La estación central de Estocolmo gestiona más de 250.000 pasajeros cada día. Y lo especial es que estas personas no saben que el calor de su cuerpo está siendo aprovechado para obtener energía.
Cuanto más se mueven los pasajeros en la Estación Central de Estocolmo, más energía producen. En 2017, los ingenieros de la inmobiliaria sueca Jernhusen encontraron una forma de utilizar este exceso de energía para calentar otro edificio en la misma zona.

El uso del calor corporal para calentar un edificio se ha aplicado en edificios concurridos como centros comerciales o cines en invierno. Lo diferente de la Estación Central de Estocolmo es cómo los ingenieros capturan el exceso de calor y transfieren energía entre la estación y el edificio de oficinas Kungbrohuset de 13 pisos, a más de 30 metros de distancia.
El sistema en la estación central de Estocolmo funciona de la siguiente manera.

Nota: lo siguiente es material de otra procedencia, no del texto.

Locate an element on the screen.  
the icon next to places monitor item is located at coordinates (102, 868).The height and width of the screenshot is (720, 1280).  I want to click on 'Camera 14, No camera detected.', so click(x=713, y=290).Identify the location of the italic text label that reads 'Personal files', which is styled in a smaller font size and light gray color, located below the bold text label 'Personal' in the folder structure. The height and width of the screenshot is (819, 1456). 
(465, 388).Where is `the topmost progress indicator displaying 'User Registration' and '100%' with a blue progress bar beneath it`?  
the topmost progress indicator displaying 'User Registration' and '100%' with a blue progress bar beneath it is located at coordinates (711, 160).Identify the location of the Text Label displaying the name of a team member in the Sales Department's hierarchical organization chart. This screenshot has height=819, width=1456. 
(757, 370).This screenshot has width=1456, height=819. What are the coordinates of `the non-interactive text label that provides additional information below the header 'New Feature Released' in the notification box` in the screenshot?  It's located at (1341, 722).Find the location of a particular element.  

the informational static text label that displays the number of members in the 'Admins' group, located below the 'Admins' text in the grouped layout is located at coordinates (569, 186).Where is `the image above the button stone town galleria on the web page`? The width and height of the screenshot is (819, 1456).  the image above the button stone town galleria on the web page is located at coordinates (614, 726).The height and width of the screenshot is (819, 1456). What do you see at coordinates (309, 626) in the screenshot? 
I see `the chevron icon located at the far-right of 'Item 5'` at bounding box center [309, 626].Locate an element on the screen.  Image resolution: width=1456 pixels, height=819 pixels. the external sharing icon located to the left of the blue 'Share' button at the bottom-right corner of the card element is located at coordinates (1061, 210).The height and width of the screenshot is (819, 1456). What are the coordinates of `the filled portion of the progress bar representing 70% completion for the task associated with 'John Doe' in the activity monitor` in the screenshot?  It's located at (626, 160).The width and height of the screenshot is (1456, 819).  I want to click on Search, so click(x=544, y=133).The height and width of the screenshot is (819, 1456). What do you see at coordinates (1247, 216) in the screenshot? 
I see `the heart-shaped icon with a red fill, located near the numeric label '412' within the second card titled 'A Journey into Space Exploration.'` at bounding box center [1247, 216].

En el sistema de ventilación de la estación se instalan intercambiadores de calor. El dispositivo absorberá el exceso de calor corporal y lo utilizará para calentar el agua en un tanque subterráneo. El agua se bombeará a través de tuberías a otro edificio y se integrará en el sistema de calefacción principal.
Este sistema ayuda a reducir el 25% de los costos de electricidad del edificio de oficinas.
En otros países, como Estados Unidos, los beneficios financieros de invertir en aislamiento, tuberías y bombas pueden no ser evidentes, pero en países como Suecia, donde la electricidad es cara y las temperaturas invernales son muy bajas, los beneficios son claros.
Además, este método tiene otras limitaciones, como que los edificios deben estar ubicados cerca unos de otros para evitar la pérdida de calor si es necesario bombearlo a largas distancias.